Being a ghost, search engines were off-limits for Jimmy. What would have been a few keyboard clicks for the living became a major operation for the non-corporeal dead. But Jimmy enjoyed the challenge – it gave him the chance to flex some journalistic research skills that he hadn’t put to use in a long while. And not just since he’d been dead. For the last few years of his life, research had been co-opted by Google and AI, with their promise of speed trumping anything as piffling as accuracy.
But accuracy was essential now, if he was to help out his new friend back at the Carlton Park Hotel.
Plus, being one of a small number of ghosts who could wander where they liked, Jimmy felt an obligation to help any unluckier tethered souls he encountered. And it gave him something to do. Death could be pretty dull most of the time.
As Jimmy approached the main door he could already hear that Thursday night karaokeeeeeee was in full swing. Someone was belting out an Erasure track he half recognised, just about audible over the hubbub of the crowd.
He walked through the pub door – literally – and the place was packed, a wall-to-wall kaleidoscopic carnival of camp, exuberant queens rubbing shoulders with barely-dressed gym bunnies, Hey Mamas, elfin twinks and smoky-eyed femmes.
A cute young guy with a platinum crew-cut and jeans that threatened to cut off the blood supply to his (clearly visible, and quite considerable) manhood was cavorting behind the mic; it was an awkward half-dancing kind of cavort that allowed him to keep his eyes fixed intently on the screen feeding him the lyrics. Some of the crowd were dancing along; others were jeering.
This was perfect. Jimmy suspected he wouldn’t have to wait long.

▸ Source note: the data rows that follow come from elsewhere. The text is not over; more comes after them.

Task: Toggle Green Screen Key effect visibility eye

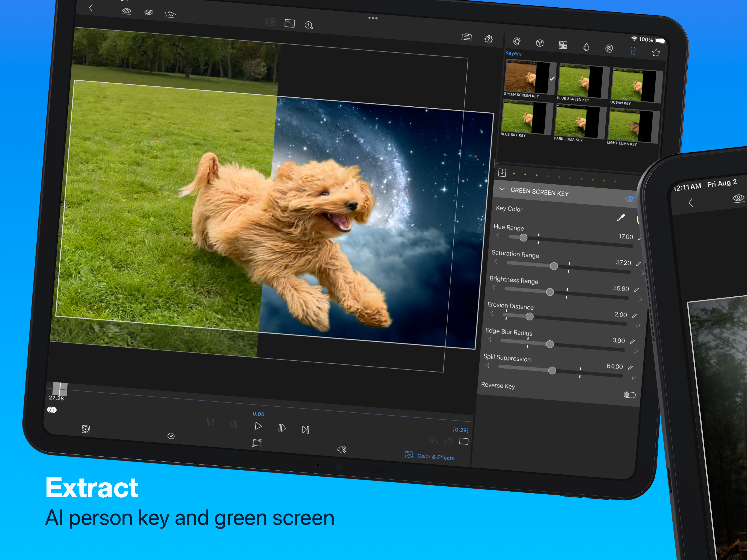Action: tap(630, 199)
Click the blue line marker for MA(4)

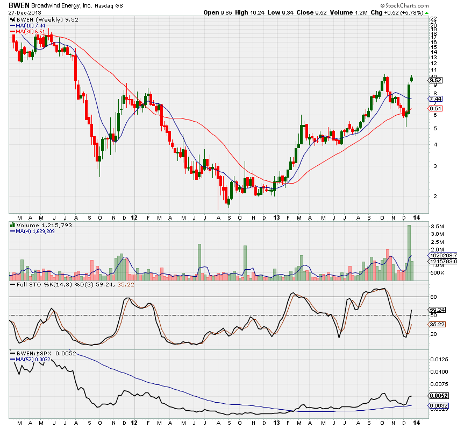click(12, 231)
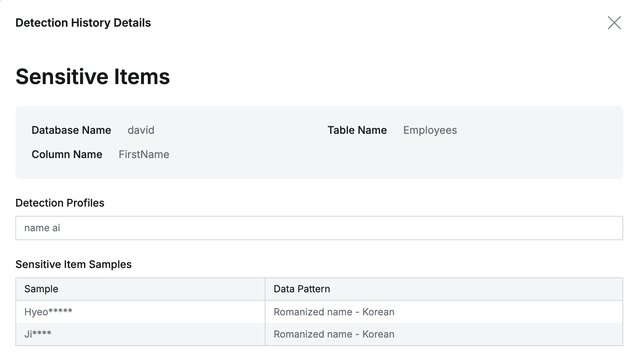Image resolution: width=637 pixels, height=359 pixels.
Task: Click the Data Pattern column header
Action: pos(302,289)

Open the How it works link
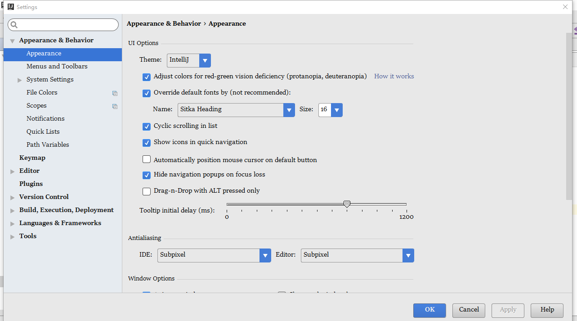click(394, 76)
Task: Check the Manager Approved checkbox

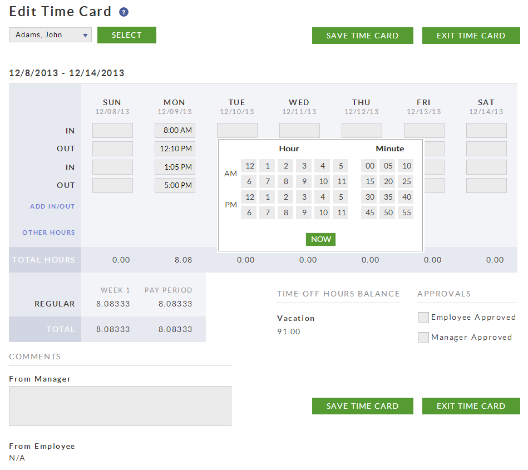Action: pyautogui.click(x=423, y=337)
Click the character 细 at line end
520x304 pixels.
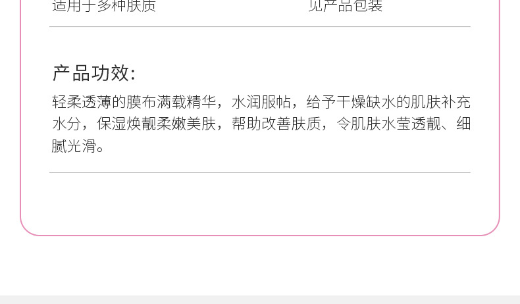tap(463, 124)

He walked to the performance area (you couldn’t really call it a stage) and stood where he could see the lyrics being displayed. Next up, a severe-looking drag queen gave “I Want To Break Free” a Dietrich-style makeover. That went down a storm. Next, someone murdered Cher’s “Believe”. After that, “I Am What I Am”, “It’s Raining Men” and “All The Lovers”. All the classics. But not THE classic.
Eventually a shy-looking guy with a quiff like Hokusai’s Great Wave delivered the goods. With the first few lines, delivered with the confidence and poise of a seasoned diva, the crowd hushed, tense with anticipation. Then the room exploded as the beat kicked in. Jimmy punched the air. He would have been embarrassed if anyone could have seen him.
Jimmy waited for the second verse, made a mental note when the linecr he’d come for appeared on the screen, and then – giving the pub a chef’s kiss on his way out – hurried back to the Carlton Park Hotel, repeating the words over and over.
***
“It’s ‘chained-up little person’,” blurted Jimmy as he stepped back into the hotel lift, as if he hadn’t taken a breath since he left the pub (though ghosts don’t breathe, of course).
“Yes, that’s it! You’re right!” cried Rhea, the ghost tethered to the lift. “It had just totally gone out of my head! Thank you, thank you so much, it’s been really pissing me off.”
“My pleasure.”
And so they waited, enduring the bland plinky-plink playlist of elevator music as the lift transported various hotel patrons between different floors.
Finally, the familiar opening piano arpeggio trickled from the tinny speaker.
Rhea grinned. “Here we go!”
And she began singing: “Once I was afraid…”
Now this, thought Jimmy, is going to be the showstopper of the night.